ヤエヤマカジカガエルとは?
やえやまかじかがえる
ヤエヤマカジカガエルとは、八重山諸島に生息する日本固有の小型カエルで、澄んだ鳴き声が特徴的な両生類です。
ヤエヤマカジカガエルは、沖縄県の八重山諸島(石垣島・西表島など)に分布する日本固有種のカエルです。アオガエル科に属し、体長はおよそ3〜5センチメートルほどの小型種で、体色は緑色から褐色まで個体差があります。
その名の通り「カジカ(河鹿)」の仲間であり、澄んだ美しい鳴き声を持つことで知られています。繁殖期(主に春から夏にかけて)には、渓流沿いや水辺でオスが盛んに鳴き声を上げ、その声は八重山の夜を彩る自然の音として親しまれています。
生息環境としては、清流の流れる山地の渓流周辺を好みます。岩場や落ち葉の下に隠れることが多く、湿度の高い環境に適応しています。産卵は水の中や岩の上などで行われます。

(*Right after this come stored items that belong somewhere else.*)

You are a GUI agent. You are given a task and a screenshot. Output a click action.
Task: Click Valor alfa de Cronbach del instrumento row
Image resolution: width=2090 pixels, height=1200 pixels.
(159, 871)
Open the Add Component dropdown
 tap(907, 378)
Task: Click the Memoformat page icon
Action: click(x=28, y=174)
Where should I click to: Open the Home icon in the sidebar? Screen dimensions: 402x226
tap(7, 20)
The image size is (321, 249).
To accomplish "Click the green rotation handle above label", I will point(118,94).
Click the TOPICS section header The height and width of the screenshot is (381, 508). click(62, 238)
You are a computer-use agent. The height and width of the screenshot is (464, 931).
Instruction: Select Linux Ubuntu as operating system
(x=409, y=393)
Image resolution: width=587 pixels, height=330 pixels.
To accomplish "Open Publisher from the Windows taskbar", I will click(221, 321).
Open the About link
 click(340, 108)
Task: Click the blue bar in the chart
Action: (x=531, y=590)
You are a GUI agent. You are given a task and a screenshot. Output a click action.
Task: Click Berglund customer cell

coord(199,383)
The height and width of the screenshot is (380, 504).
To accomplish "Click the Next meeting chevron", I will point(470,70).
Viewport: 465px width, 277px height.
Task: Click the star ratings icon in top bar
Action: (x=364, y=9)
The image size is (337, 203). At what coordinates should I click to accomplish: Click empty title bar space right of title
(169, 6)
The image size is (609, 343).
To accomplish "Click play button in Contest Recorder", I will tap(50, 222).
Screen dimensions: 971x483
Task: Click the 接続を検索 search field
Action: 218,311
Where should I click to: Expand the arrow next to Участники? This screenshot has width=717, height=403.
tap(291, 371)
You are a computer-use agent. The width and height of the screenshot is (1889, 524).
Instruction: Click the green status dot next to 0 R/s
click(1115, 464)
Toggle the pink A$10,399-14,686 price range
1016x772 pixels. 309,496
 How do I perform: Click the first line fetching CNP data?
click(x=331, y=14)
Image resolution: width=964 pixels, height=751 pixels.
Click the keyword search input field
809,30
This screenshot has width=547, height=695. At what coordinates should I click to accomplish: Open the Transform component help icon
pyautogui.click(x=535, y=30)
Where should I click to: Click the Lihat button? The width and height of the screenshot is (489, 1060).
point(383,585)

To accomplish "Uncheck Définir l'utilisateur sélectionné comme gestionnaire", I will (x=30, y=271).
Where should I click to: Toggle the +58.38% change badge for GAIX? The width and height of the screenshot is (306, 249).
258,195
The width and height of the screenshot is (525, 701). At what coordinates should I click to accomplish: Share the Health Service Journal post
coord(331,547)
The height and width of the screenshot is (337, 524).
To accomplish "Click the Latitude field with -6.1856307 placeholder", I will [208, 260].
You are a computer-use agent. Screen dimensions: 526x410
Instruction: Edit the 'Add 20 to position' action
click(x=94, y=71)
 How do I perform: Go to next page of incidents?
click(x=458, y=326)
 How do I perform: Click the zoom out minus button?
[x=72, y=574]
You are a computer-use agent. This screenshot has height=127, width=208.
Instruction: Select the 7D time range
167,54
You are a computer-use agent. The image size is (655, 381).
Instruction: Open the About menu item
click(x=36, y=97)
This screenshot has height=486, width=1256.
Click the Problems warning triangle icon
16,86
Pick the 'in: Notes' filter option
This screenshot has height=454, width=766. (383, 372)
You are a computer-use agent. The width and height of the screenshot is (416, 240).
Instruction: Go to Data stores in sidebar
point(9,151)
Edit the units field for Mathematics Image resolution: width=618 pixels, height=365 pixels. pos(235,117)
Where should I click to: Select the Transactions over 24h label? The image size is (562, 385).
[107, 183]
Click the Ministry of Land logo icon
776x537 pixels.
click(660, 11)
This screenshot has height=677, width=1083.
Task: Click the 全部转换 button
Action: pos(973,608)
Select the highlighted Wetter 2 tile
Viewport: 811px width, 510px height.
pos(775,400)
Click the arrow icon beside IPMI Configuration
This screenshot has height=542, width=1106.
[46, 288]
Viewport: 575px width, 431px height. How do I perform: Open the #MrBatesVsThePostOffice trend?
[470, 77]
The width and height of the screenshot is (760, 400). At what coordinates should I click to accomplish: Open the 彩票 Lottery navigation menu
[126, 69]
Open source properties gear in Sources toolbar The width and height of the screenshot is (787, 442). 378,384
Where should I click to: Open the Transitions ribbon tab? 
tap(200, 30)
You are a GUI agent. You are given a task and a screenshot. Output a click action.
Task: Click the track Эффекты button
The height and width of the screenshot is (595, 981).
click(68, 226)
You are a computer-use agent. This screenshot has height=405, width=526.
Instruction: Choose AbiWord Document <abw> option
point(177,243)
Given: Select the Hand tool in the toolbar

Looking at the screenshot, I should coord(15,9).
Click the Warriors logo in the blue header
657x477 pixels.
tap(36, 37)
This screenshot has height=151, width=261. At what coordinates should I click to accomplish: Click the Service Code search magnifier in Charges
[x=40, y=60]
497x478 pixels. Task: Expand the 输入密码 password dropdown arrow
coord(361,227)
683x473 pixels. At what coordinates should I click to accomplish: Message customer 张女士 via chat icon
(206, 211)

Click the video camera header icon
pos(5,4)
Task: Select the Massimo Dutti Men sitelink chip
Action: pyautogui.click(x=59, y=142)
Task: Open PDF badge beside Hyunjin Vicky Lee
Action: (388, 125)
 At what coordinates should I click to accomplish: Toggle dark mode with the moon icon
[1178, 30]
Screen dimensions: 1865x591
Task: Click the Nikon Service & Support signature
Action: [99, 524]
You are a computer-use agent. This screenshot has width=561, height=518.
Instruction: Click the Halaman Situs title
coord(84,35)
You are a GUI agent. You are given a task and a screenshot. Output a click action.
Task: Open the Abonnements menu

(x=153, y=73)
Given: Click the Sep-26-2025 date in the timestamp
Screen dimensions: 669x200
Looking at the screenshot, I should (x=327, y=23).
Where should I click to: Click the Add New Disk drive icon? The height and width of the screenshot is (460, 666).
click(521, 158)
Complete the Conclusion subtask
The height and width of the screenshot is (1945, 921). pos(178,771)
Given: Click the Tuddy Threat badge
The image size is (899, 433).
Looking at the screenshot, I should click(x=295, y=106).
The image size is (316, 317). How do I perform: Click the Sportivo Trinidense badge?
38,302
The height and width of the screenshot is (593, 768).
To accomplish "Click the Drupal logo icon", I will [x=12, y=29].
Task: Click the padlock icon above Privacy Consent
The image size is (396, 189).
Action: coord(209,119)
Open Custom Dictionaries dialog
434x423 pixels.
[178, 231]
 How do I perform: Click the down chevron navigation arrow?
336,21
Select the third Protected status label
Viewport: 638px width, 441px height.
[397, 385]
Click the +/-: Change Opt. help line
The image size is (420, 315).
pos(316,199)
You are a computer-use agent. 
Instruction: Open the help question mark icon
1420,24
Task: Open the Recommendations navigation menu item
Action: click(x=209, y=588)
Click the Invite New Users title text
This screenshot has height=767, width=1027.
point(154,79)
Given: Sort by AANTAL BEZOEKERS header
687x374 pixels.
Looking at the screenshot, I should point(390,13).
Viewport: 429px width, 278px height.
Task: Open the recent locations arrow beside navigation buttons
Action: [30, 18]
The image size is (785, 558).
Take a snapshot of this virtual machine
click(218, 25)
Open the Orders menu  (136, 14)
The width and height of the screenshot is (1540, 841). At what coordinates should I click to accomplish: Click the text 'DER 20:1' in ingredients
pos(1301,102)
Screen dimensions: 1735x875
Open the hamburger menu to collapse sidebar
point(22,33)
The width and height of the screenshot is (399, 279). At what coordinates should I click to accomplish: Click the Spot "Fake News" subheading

八重山諸島は亜熱帯気候に属し、固有種・固有亜種が多く存在する生物多様性の宝庫です。ヤエヤマカジカガエルもその一つとして、地域の生態系における重要な構成要素となっています。生息地の開発や水質の変化による影響が懸念されており、保全の観点からも注目される種です。
使い方・例文
西表島の渓流沿いを歩くと、夜間にヤエヤマカジカガエルの鳴き声が聞こえてくることがあります。自然観察や生態調査の場面でしばしば登場する種です。